◆ **What to produce**: Look through the listing underneath for "agent", and copy every line that has it.

◆ **Information shown**:
*** Begin section ***

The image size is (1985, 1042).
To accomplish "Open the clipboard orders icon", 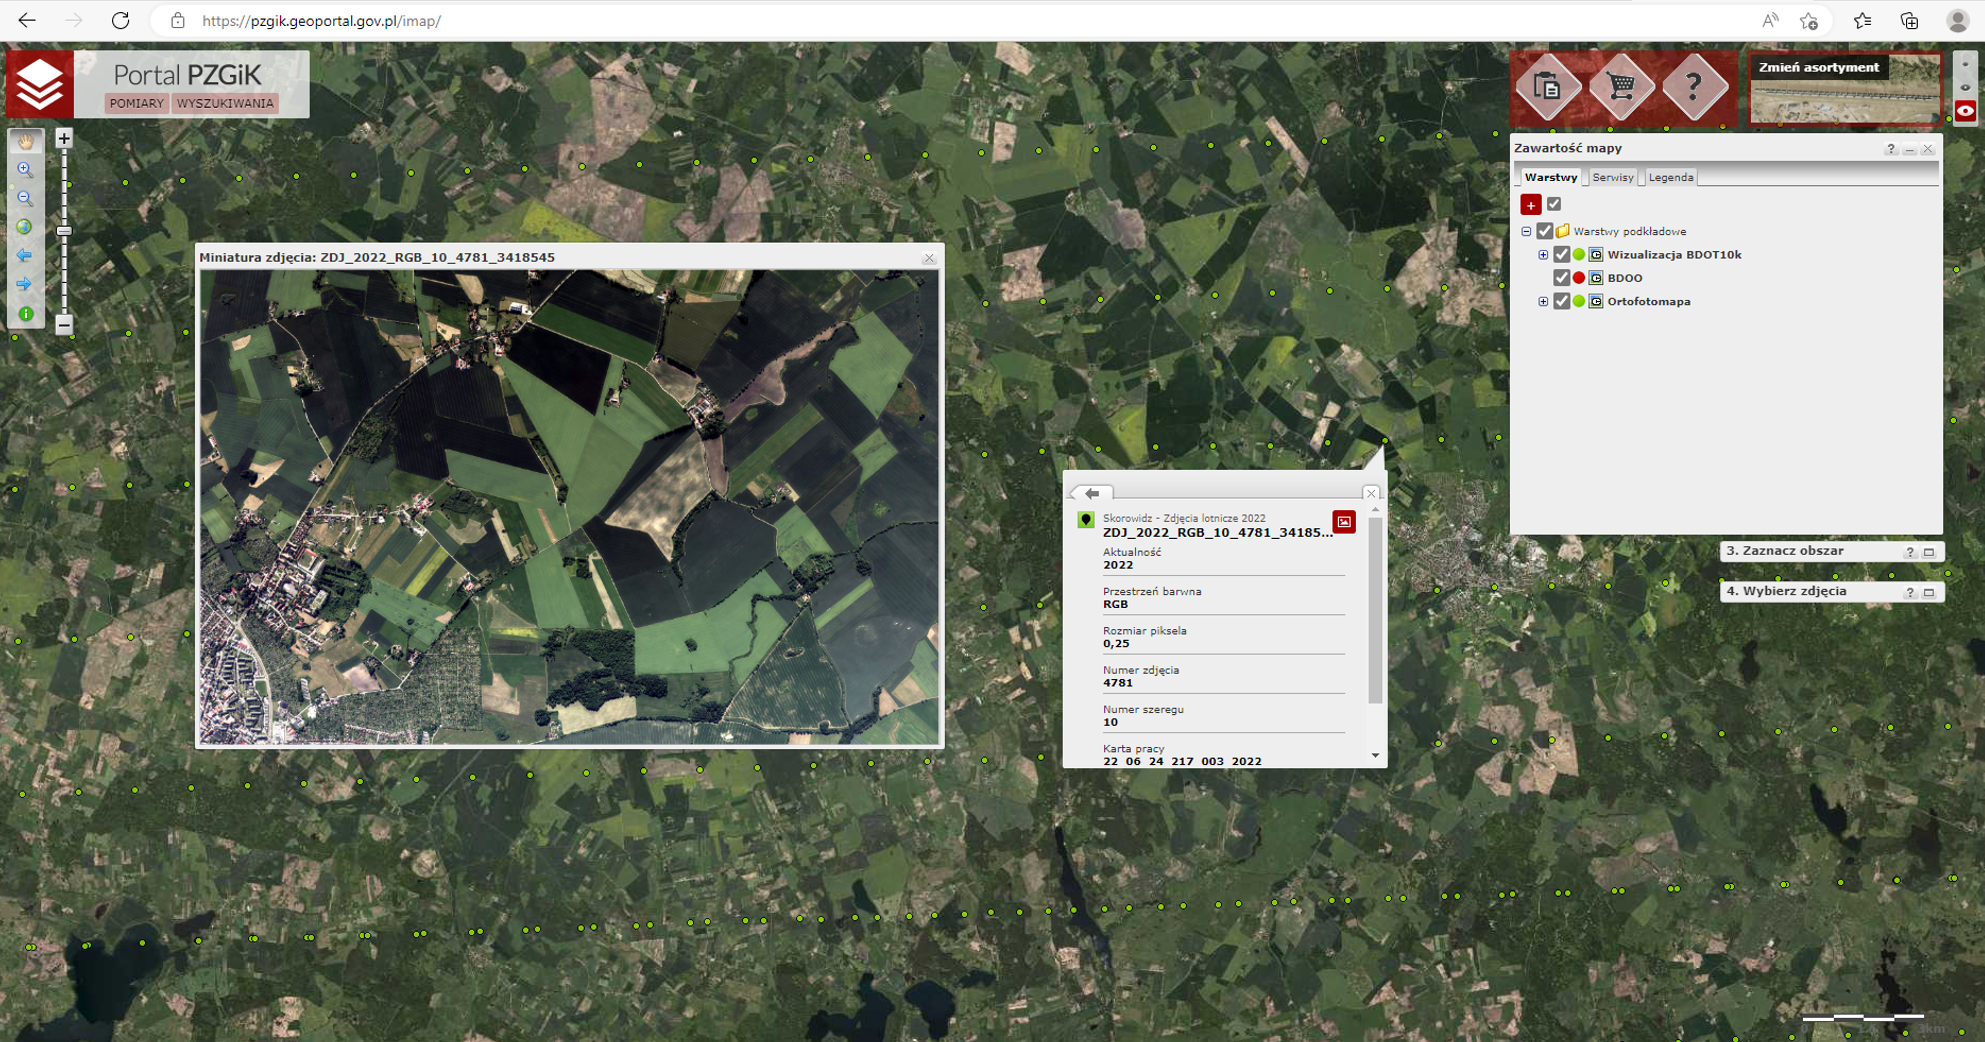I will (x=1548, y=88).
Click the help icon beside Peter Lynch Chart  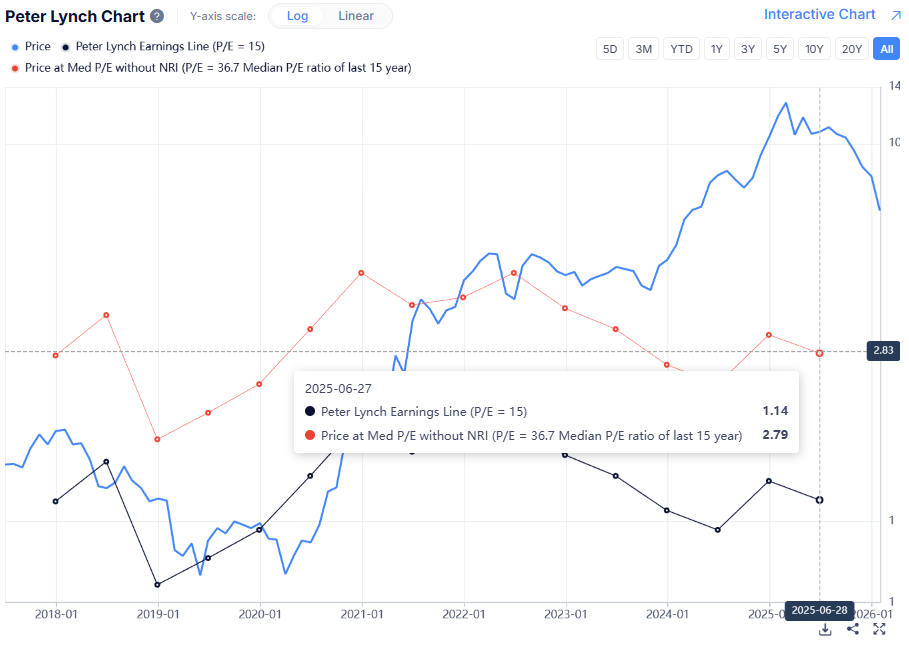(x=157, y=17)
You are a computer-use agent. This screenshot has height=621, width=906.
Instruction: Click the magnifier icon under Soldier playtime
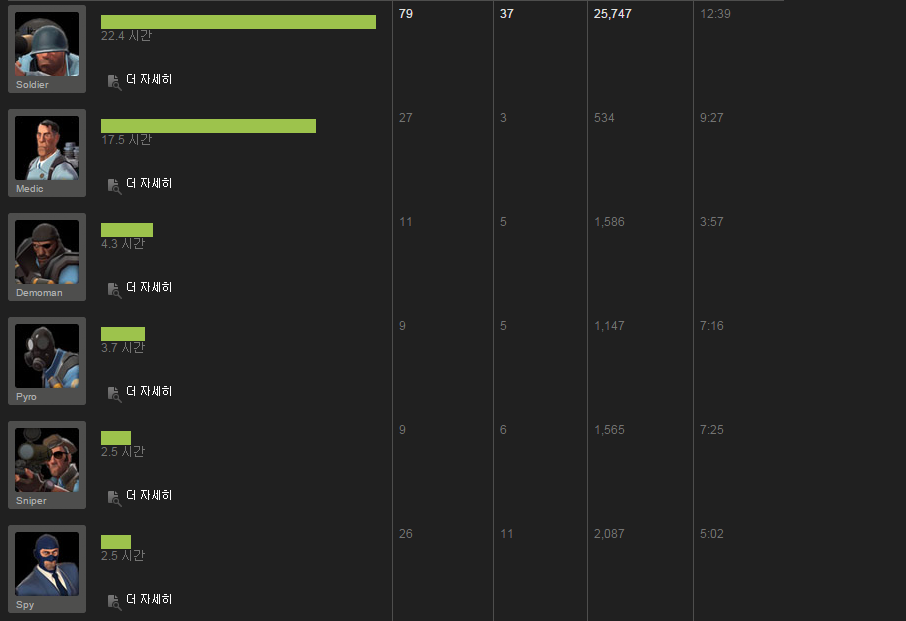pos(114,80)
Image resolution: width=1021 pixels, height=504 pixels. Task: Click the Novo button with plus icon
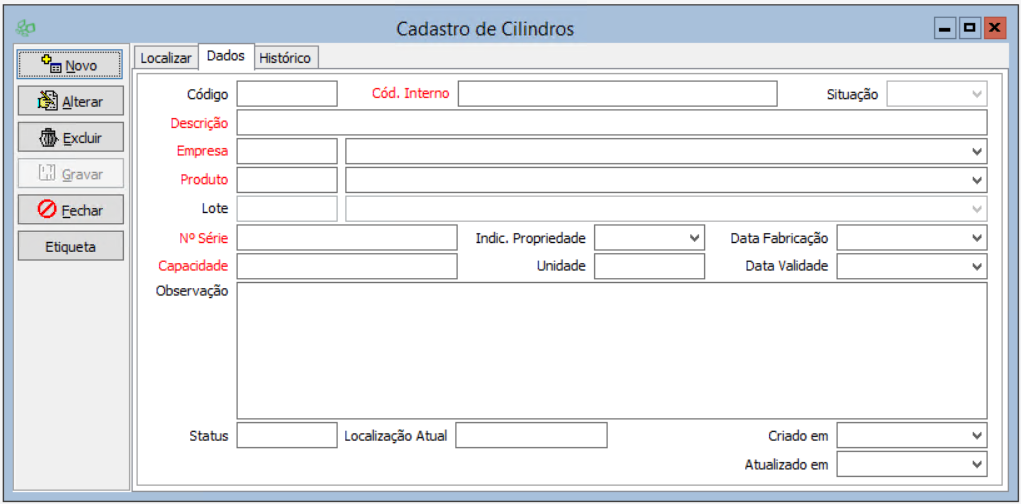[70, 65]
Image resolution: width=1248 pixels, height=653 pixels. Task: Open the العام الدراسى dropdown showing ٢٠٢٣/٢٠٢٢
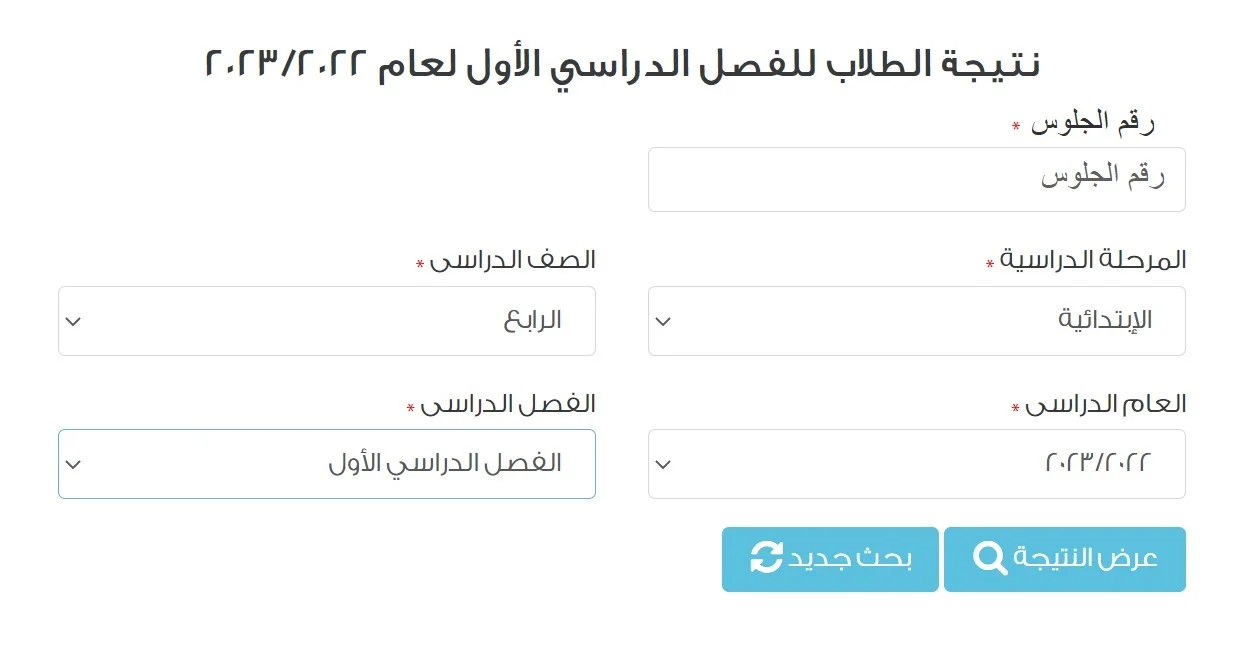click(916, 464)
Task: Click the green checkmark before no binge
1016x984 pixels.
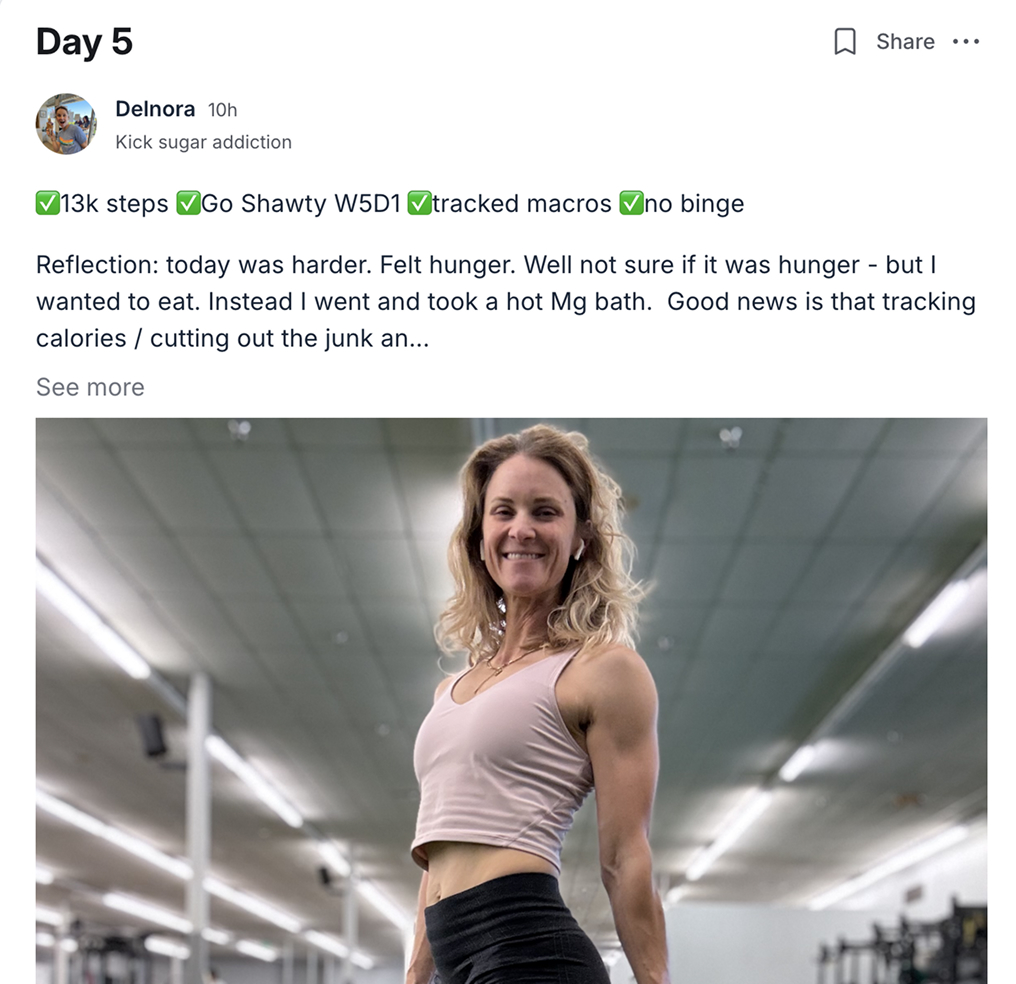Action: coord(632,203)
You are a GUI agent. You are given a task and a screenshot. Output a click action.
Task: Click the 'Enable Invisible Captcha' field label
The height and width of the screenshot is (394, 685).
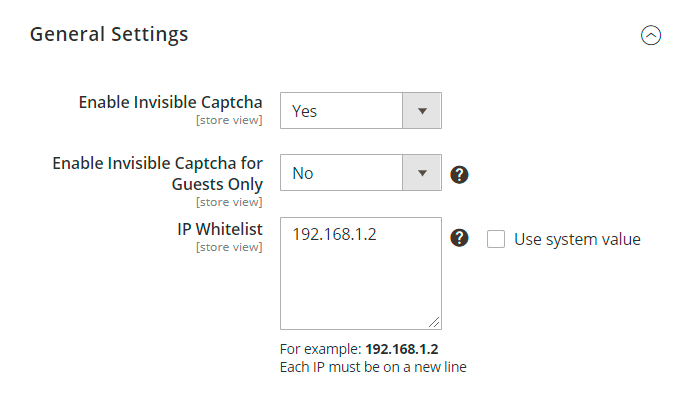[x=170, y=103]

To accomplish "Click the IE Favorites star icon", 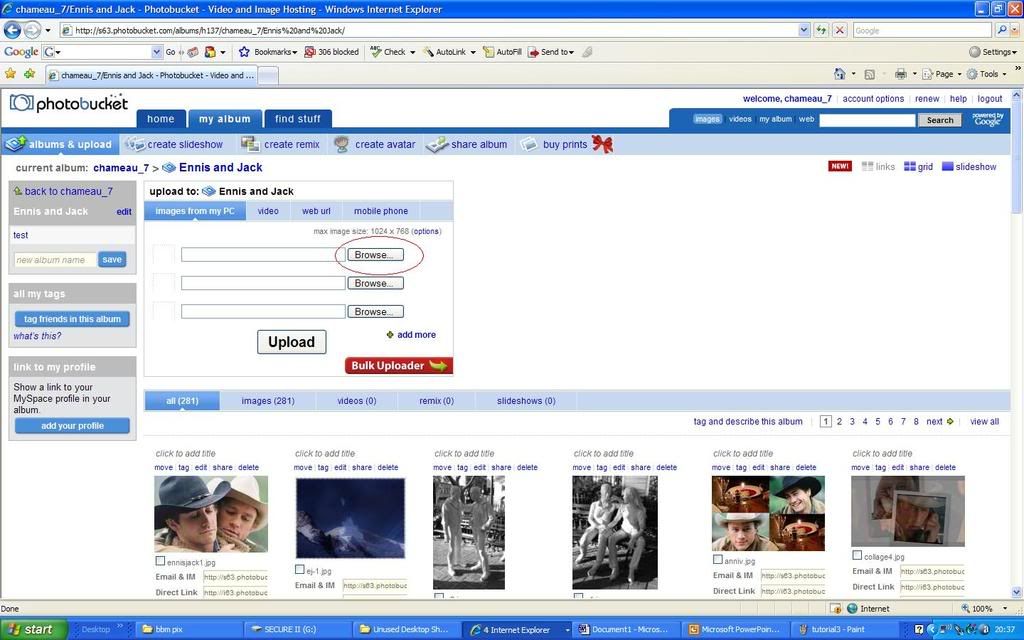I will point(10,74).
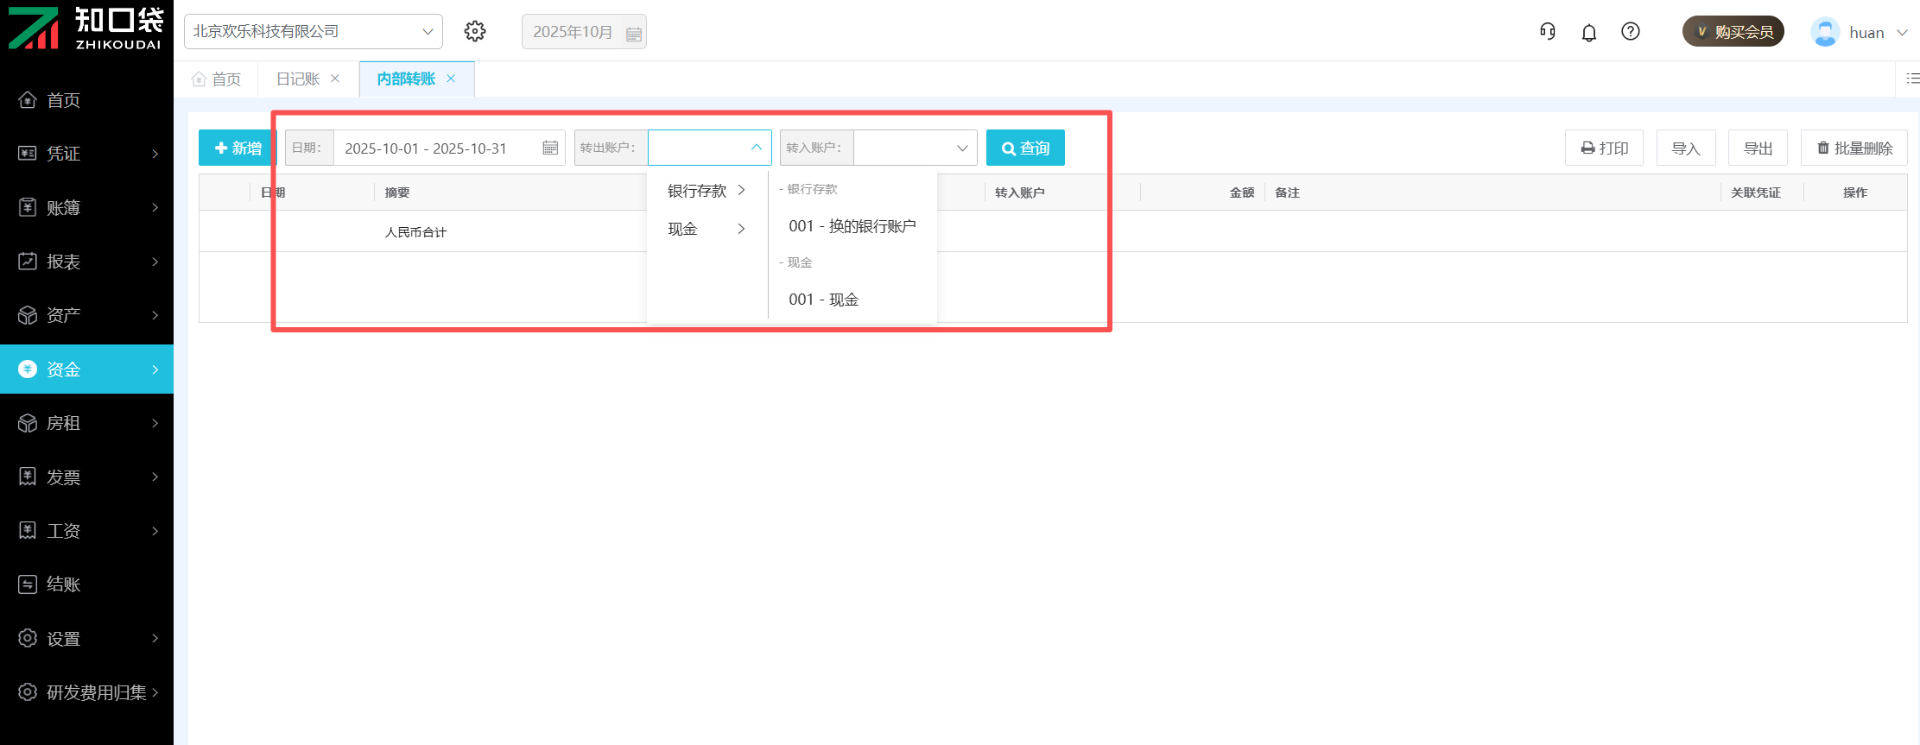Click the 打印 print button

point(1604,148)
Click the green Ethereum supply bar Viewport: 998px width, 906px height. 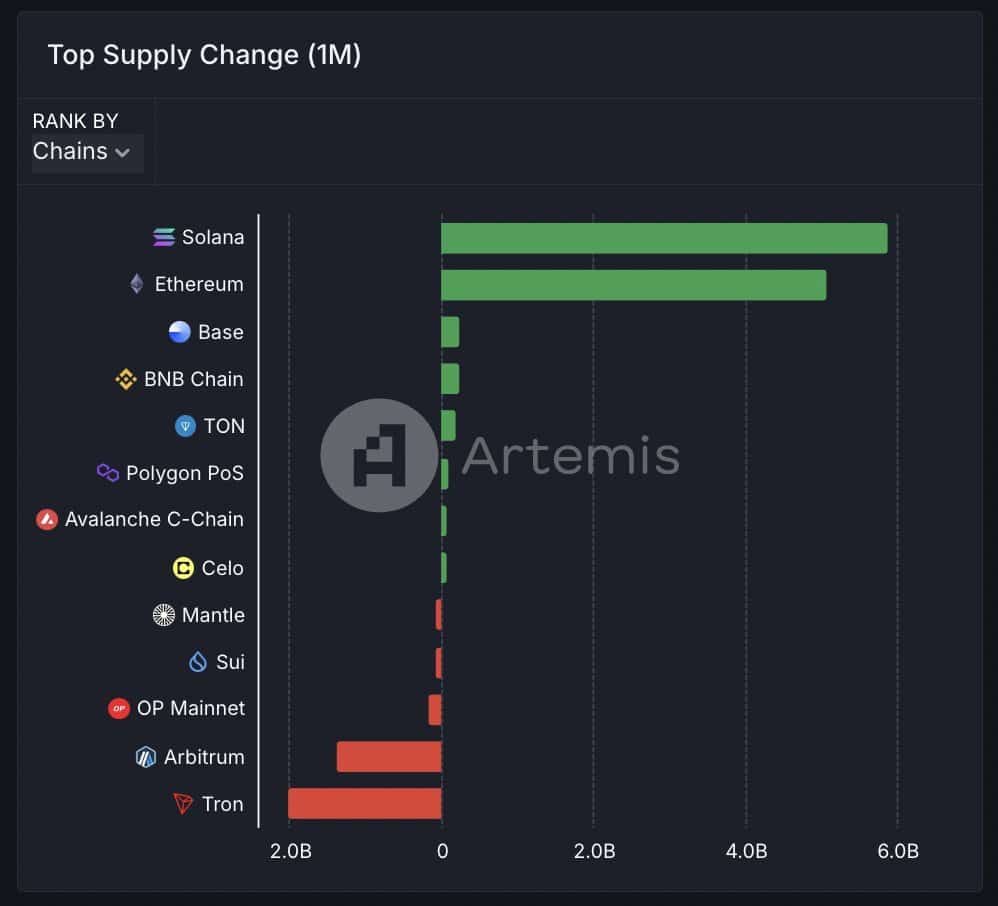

*** End section ***

◆ **Response to this exercise**:
You are a computer-use agent. This screenshot has height=621, width=906.
You are a GUI agent. You are given a task and a screenshot. Output a click action.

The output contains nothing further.